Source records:
###
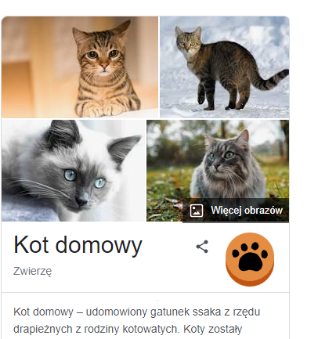Image resolution: width=318 pixels, height=339 pixels.
Task: Open the photo of cat walking in snow
Action: point(225,67)
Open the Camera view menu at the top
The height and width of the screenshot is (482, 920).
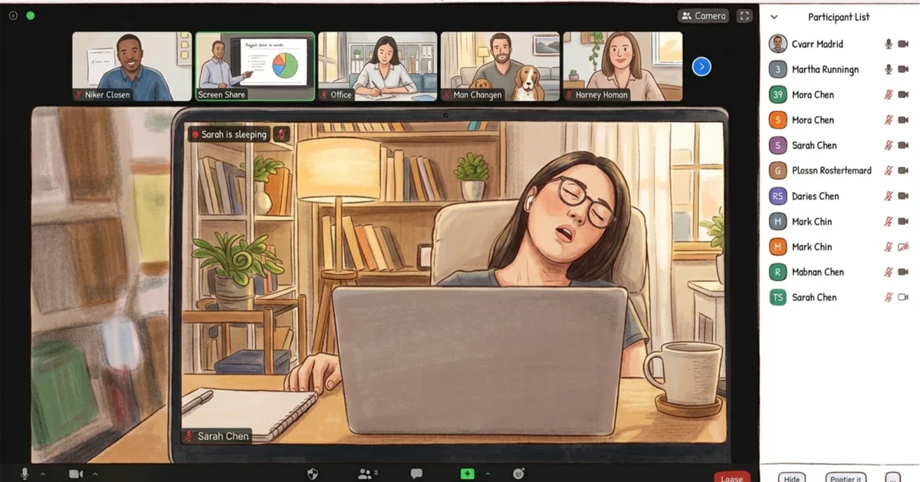click(x=703, y=15)
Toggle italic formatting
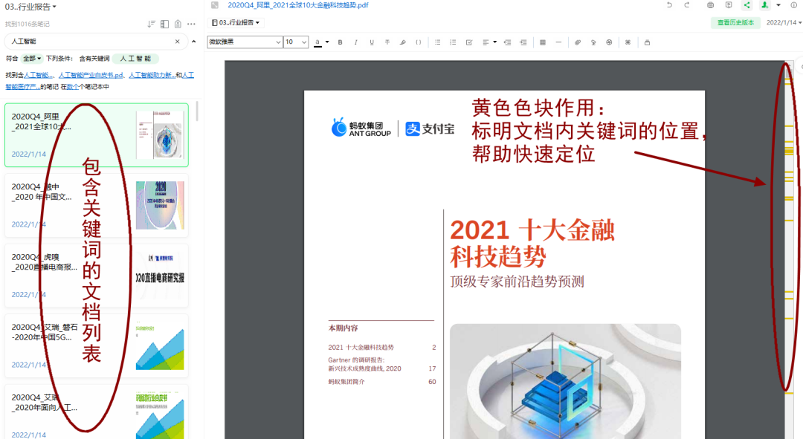The image size is (803, 439). pos(356,42)
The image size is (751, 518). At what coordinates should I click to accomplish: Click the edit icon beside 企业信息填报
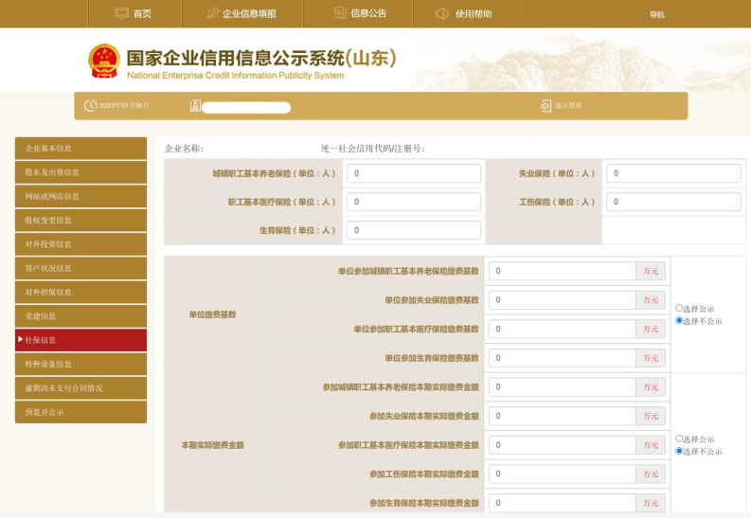[213, 13]
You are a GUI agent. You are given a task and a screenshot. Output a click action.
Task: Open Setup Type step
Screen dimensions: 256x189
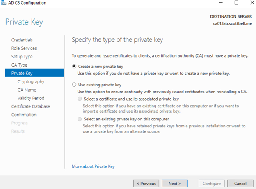pos(22,57)
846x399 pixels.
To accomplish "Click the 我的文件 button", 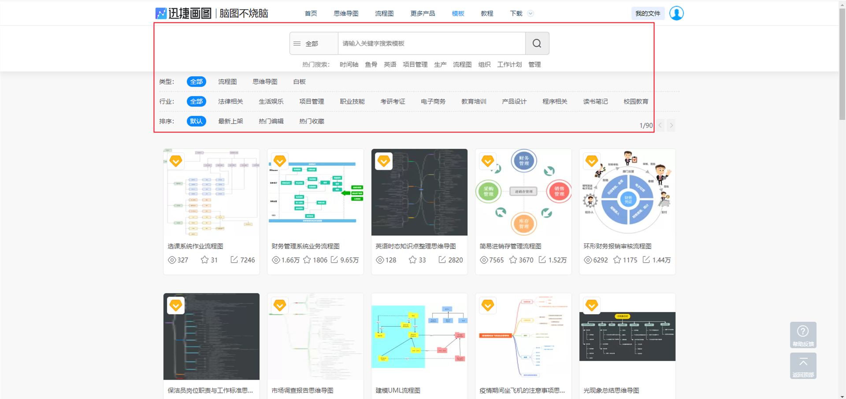I will point(647,13).
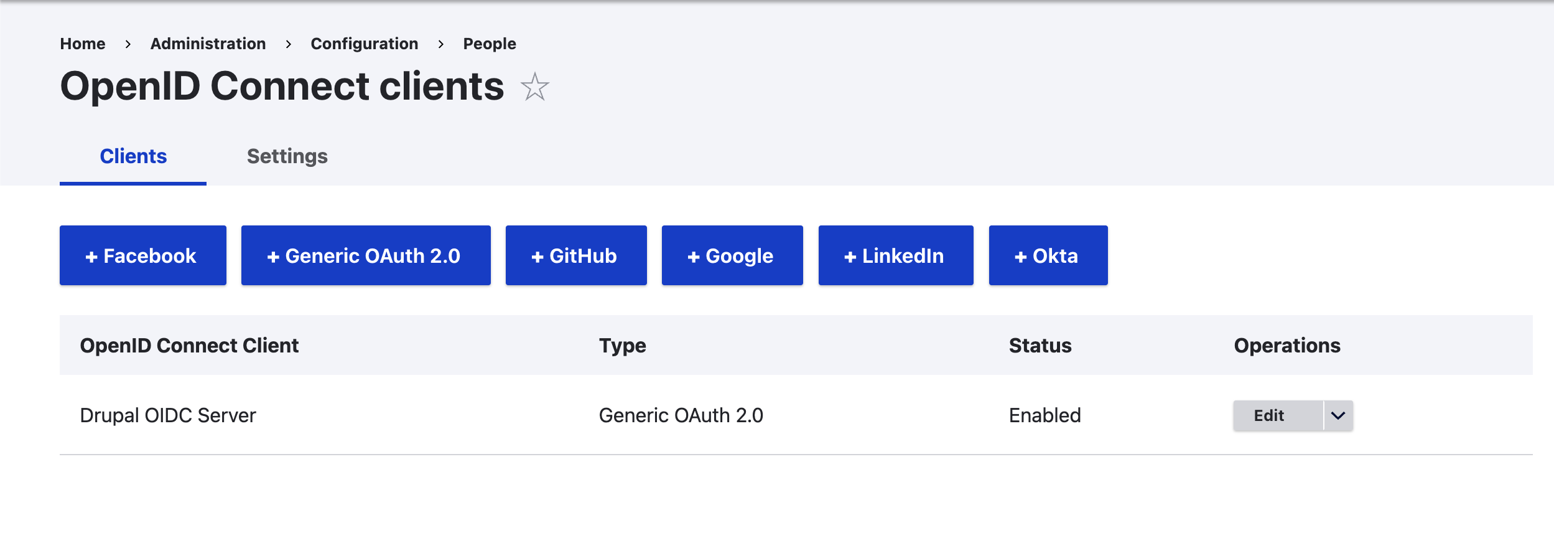Screen dimensions: 1554x553
Task: Add page to favorites with star icon
Action: pos(534,87)
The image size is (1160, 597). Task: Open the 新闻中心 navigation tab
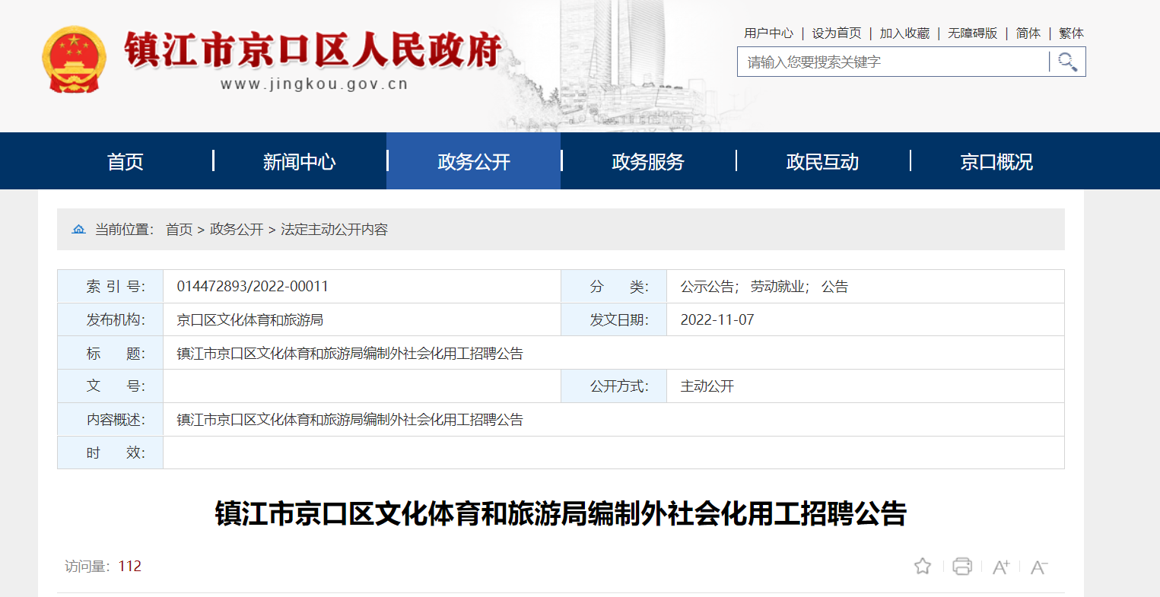(299, 162)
###
▸ **TASK REQUIREMENTS**:
Begin at the line in the entries above that has "Open the Camera view menu at the top", stop after the line that has "846x399 pixels.", and output exactly those lines without pictures.

▸ **OUTPUT FOR THIS EXERCISE**:
Open the Camera view menu at the top
The height and width of the screenshot is (482, 920).
click(x=703, y=15)
Toggle italic formatting
The image size is (803, 439). pos(356,42)
The image size is (751, 518). At what coordinates should I click to accomplish: Click the edit icon beside 企业信息填报
[213, 13]
You are a GUI agent. You are given a task and a screenshot. Output a click action.
Task: Open Setup Type step
Screen dimensions: 256x189
pos(22,57)
846x399 pixels.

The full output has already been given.